===== MATERIALS PROVIDED
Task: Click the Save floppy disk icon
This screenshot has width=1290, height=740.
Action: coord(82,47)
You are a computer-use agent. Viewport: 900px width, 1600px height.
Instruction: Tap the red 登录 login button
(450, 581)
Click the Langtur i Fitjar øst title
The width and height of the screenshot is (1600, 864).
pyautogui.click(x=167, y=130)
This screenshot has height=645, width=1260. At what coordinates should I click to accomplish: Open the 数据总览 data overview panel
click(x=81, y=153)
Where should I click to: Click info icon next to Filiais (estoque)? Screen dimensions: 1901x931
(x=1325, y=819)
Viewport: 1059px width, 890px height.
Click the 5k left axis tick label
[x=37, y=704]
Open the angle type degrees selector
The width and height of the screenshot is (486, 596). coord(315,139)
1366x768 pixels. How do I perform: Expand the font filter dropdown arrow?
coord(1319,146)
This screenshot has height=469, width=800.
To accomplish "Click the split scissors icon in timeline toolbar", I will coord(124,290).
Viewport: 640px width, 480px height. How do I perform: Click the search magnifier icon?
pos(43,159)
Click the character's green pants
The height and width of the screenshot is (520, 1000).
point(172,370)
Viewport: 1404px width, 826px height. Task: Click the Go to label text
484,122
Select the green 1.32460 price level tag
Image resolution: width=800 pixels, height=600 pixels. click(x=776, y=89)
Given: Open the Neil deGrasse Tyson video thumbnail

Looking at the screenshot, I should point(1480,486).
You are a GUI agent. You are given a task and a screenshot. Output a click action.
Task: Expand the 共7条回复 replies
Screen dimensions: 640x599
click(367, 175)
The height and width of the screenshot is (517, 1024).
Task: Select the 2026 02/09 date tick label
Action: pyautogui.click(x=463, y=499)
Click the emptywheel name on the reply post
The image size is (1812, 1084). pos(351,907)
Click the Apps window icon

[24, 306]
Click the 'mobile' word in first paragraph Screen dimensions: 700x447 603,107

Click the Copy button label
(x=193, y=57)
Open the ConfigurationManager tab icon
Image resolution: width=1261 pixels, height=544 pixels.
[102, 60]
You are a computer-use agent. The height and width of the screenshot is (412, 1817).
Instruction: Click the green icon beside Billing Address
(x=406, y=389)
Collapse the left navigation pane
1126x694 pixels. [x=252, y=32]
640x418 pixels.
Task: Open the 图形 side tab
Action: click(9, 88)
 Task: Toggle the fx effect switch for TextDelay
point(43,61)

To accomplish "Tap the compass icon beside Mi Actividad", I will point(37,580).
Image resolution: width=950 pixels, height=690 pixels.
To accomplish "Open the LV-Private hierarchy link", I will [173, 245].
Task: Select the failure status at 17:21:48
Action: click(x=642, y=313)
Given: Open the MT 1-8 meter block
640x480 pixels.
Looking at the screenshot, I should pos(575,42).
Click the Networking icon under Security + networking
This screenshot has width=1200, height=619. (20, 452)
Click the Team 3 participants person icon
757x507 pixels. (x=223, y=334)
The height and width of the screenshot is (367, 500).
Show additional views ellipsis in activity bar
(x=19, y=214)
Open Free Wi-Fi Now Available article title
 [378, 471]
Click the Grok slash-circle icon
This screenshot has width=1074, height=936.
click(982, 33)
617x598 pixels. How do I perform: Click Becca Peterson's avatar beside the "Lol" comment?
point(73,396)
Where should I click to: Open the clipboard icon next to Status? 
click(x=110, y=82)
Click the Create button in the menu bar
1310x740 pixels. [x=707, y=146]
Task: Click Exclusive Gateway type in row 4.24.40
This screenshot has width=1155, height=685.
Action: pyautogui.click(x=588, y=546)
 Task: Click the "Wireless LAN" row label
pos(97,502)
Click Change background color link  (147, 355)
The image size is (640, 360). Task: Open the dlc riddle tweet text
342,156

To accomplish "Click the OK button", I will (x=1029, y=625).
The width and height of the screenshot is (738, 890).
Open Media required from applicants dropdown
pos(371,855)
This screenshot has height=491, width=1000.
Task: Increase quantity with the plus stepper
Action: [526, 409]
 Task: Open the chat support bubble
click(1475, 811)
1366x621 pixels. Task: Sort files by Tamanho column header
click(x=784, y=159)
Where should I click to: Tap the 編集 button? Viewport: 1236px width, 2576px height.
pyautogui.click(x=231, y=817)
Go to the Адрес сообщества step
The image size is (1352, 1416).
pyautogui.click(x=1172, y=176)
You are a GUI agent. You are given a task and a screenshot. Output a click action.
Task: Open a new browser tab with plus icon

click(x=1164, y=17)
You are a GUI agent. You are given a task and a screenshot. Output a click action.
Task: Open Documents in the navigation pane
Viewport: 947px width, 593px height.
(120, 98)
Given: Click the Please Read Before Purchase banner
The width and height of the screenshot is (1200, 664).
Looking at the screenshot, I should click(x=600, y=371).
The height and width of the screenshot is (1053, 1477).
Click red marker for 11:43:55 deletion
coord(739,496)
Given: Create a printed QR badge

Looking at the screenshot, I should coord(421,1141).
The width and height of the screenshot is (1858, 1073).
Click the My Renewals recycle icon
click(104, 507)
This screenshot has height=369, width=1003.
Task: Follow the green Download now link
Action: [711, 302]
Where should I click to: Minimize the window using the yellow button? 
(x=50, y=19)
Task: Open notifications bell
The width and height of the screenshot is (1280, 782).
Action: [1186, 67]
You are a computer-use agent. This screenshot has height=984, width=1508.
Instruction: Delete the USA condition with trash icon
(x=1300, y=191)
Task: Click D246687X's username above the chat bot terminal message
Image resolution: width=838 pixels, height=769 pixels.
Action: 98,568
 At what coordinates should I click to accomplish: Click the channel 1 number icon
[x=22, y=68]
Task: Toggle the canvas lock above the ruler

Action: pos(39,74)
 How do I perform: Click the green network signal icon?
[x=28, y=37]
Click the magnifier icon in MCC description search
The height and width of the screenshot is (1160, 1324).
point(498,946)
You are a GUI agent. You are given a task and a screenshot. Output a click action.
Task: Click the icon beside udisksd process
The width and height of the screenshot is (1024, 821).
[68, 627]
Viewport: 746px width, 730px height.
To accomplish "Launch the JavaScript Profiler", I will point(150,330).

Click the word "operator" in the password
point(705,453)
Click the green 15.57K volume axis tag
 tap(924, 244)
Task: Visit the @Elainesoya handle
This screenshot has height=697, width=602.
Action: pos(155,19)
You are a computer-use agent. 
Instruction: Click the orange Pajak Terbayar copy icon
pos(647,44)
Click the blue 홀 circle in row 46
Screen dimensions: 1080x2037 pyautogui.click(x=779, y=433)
==========
• **TASK INSTRUCTIONS**
Copy out each record word for word.

• **ANSWER TO THE EXERCISE**
Task: Click the Save floppy disk icon
This screenshot has width=1290, height=740.
Action: coord(82,47)
You are a computer-use agent. Viewport: 900px width, 1600px height.
Instruction: Tap the red 登录 login button
(450, 581)
Click the Langtur i Fitjar øst title
The width and height of the screenshot is (1600, 864).
pyautogui.click(x=167, y=130)
This screenshot has height=645, width=1260. At what coordinates should I click to accomplish: Open the 数据总览 data overview panel
click(x=81, y=153)
Where should I click to: Click info icon next to Filiais (estoque)? Screen dimensions: 1901x931
(x=1325, y=819)
Viewport: 1059px width, 890px height.
Click the 5k left axis tick label
[x=37, y=704]
Open the angle type degrees selector
The width and height of the screenshot is (486, 596). coord(315,139)
1366x768 pixels. How do I perform: Expand the font filter dropdown arrow?
coord(1319,146)
This screenshot has height=469, width=800.
To accomplish "Click the split scissors icon in timeline toolbar", I will coord(124,290).
Viewport: 640px width, 480px height. How do I perform: Click the search magnifier icon?
pos(43,159)
Click the character's green pants
The height and width of the screenshot is (520, 1000).
point(172,370)
Viewport: 1404px width, 826px height. Task: Click the Go to label text
484,122
Select the green 1.32460 price level tag
Image resolution: width=800 pixels, height=600 pixels. click(x=776, y=89)
Given: Open the Neil deGrasse Tyson video thumbnail

Looking at the screenshot, I should point(1480,486).
You are a GUI agent. You are given a task and a screenshot. Output a click action.
Task: Expand the 共7条回复 replies
Screen dimensions: 640x599
click(367, 175)
The height and width of the screenshot is (517, 1024).
Task: Select the 2026 02/09 date tick label
Action: pyautogui.click(x=463, y=499)
Click the emptywheel name on the reply post
The image size is (1812, 1084). pos(351,907)
Click the Apps window icon

[24, 306]
Click the 'mobile' word in first paragraph Screen dimensions: 700x447 603,107

Click the Copy button label
(x=193, y=57)
Open the ConfigurationManager tab icon
Image resolution: width=1261 pixels, height=544 pixels.
[102, 60]
You are a computer-use agent. The height and width of the screenshot is (412, 1817).
Instruction: Click the green icon beside Billing Address
(x=406, y=389)
Collapse the left navigation pane
1126x694 pixels. [x=252, y=32]
640x418 pixels.
Task: Open the 图形 side tab
Action: click(9, 88)
 Task: Toggle the fx effect switch for TextDelay
point(43,61)

To accomplish "Tap the compass icon beside Mi Actividad", I will point(37,580).
Image resolution: width=950 pixels, height=690 pixels.
To accomplish "Open the LV-Private hierarchy link", I will [173, 245].
Task: Select the failure status at 17:21:48
Action: click(x=642, y=313)
Given: Open the MT 1-8 meter block
640x480 pixels.
Looking at the screenshot, I should pos(575,42).
Click the Networking icon under Security + networking
This screenshot has width=1200, height=619. (20, 452)
Click the Team 3 participants person icon
757x507 pixels. (x=223, y=334)
The height and width of the screenshot is (367, 500).
Show additional views ellipsis in activity bar
(x=19, y=214)
Open Free Wi-Fi Now Available article title
 [378, 471]
Click the Grok slash-circle icon
This screenshot has width=1074, height=936.
click(982, 33)
617x598 pixels. How do I perform: Click Becca Peterson's avatar beside the "Lol" comment?
point(73,396)
Where should I click to: Open the clipboard icon next to Status? 
click(x=110, y=82)
Click the Create button in the menu bar
1310x740 pixels. [x=707, y=146]
Task: Click Exclusive Gateway type in row 4.24.40
This screenshot has width=1155, height=685.
Action: pyautogui.click(x=588, y=546)
 Task: Click the "Wireless LAN" row label
pos(97,502)
Click Change background color link  (147, 355)
The image size is (640, 360). Task: Open the dlc riddle tweet text
342,156

To accomplish "Click the OK button", I will (x=1029, y=625).
The width and height of the screenshot is (738, 890).
Open Media required from applicants dropdown
pos(371,855)
This screenshot has height=491, width=1000.
Task: Increase quantity with the plus stepper
Action: [526, 409]
 Task: Open the chat support bubble
click(1475, 811)
1366x621 pixels. Task: Sort files by Tamanho column header
click(x=784, y=159)
Where should I click to: Tap the 編集 button? Viewport: 1236px width, 2576px height.
pyautogui.click(x=231, y=817)
Go to the Адрес сообщества step
The image size is (1352, 1416).
pyautogui.click(x=1172, y=176)
You are a GUI agent. You are given a task and a screenshot. Output a click action.
Task: Open a new browser tab with plus icon

click(x=1164, y=17)
You are a GUI agent. You are given a task and a screenshot. Output a click action.
Task: Open Documents in the navigation pane
Viewport: 947px width, 593px height.
(120, 98)
Given: Click the Please Read Before Purchase banner
The width and height of the screenshot is (1200, 664).
Looking at the screenshot, I should click(x=600, y=371).
The height and width of the screenshot is (1053, 1477).
Click red marker for 11:43:55 deletion
coord(739,496)
Given: Create a printed QR badge

Looking at the screenshot, I should coord(421,1141).
The width and height of the screenshot is (1858, 1073).
Click the My Renewals recycle icon
click(104, 507)
This screenshot has height=369, width=1003.
Task: Follow the green Download now link
Action: [711, 302]
Where should I click to: Minimize the window using the yellow button? 
(x=50, y=19)
Task: Open notifications bell
The width and height of the screenshot is (1280, 782).
Action: [1186, 67]
You are a computer-use agent. This screenshot has height=984, width=1508.
Instruction: Delete the USA condition with trash icon
(x=1300, y=191)
Task: Click D246687X's username above the chat bot terminal message
Image resolution: width=838 pixels, height=769 pixels.
Action: 98,568
 At what coordinates should I click to accomplish: Click the channel 1 number icon
[x=22, y=68]
Task: Toggle the canvas lock above the ruler

Action: pos(39,74)
 How do I perform: Click the green network signal icon?
[x=28, y=37]
Click the magnifier icon in MCC description search
The height and width of the screenshot is (1160, 1324).
point(498,946)
You are a GUI agent. You are given a task and a screenshot. Output a click action.
Task: Click the icon beside udisksd process
The width and height of the screenshot is (1024, 821).
[68, 627]
Viewport: 746px width, 730px height.
To accomplish "Launch the JavaScript Profiler", I will point(150,330).

Click the word "operator" in the password
point(705,453)
Click the green 15.57K volume axis tag
 tap(924, 244)
Task: Visit the @Elainesoya handle
This screenshot has height=697, width=602.
Action: pos(155,19)
You are a computer-use agent. 
Instruction: Click the orange Pajak Terbayar copy icon
pos(647,44)
Click the blue 홀 circle in row 46
Screen dimensions: 1080x2037 pyautogui.click(x=779, y=433)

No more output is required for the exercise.